Page extract:
........
Free fall calculations are directly used in workplace safety engineering. OSHA standard 1926.502 requires fall protection for workers at heights above 6 feet (1.83 m) in construction. Fall arrest systems must limit the maximum arresting force on the worker to 1,800 lbs (8 kN) and stop a fall within 3.5 feet (1.07 m) of deployment. These specifications require precise free fall distance and impact force calculations. An unprotected worker falling from 6 feet reaches an impact velocity of approximately 6 m/s (13.4 mph) — sufficient to cause serious injury.

Skydiving and BASE Jumping

Skydivers jump from altitudes of typically 4,000 m (13,000 ft). Without air resistance, reaching the ground from that height would take only 28.6 seconds at an impact velocity of 280 m/s (626 mph). In reality, air resistance limits terminal velocity to approximately 53 m/s (120 mph) belly-to-earth, and a parachute slows the final descent to about 5-8 m/s (11-18 mph) for a safe landing. The difference between vacuum free fall and real-world skydiving illustrates exactly what air resistance achieves.
........
Data listing:

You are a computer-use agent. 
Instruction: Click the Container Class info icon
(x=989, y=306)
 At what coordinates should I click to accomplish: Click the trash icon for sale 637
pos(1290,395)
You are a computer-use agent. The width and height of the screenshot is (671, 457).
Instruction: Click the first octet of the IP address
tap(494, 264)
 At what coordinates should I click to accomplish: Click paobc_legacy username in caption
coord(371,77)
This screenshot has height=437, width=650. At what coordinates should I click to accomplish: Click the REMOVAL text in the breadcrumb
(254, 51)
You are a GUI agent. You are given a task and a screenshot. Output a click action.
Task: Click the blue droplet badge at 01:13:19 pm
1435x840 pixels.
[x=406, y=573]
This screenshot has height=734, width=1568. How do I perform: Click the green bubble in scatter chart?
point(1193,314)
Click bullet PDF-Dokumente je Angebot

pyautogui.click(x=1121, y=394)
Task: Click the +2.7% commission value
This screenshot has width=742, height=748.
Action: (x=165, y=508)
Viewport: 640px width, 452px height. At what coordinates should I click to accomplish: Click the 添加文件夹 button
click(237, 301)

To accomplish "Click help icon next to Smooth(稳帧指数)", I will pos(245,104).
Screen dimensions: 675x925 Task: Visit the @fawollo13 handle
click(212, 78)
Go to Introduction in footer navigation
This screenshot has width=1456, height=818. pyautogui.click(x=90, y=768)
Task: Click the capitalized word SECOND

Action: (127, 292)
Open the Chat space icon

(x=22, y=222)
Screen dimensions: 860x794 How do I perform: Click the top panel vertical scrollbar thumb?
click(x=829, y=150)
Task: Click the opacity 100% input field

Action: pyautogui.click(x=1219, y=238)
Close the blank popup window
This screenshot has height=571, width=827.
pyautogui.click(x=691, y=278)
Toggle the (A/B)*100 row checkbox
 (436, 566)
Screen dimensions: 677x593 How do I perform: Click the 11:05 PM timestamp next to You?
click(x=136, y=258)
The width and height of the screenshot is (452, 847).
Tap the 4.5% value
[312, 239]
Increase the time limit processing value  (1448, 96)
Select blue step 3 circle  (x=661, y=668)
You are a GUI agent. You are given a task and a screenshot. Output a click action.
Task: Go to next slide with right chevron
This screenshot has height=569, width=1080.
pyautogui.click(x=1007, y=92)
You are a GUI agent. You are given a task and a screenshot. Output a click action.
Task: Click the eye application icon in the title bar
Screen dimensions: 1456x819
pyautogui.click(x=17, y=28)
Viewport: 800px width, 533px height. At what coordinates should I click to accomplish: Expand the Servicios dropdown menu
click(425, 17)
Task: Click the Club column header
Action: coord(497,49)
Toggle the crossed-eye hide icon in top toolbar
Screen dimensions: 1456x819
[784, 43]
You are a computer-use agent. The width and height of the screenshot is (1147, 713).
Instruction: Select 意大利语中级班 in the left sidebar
........
Written problem:
Answer these from the free fall passage:
(a) Above what height does OSHA standard 1926.502 require fall protection for construction workers?
(b) What is the maximum arresting force a fall arrest system may place on the worker?
(c) What is the approximate belly-to-earth terminal velocity of a skydiver?
The records have no connection to the free fall passage.

Task solution:
(a) Above 6 feet (1.83 m).
(b) 1,800 lbs (8 kN).
(c) Approximately 53 m/s (120 mph).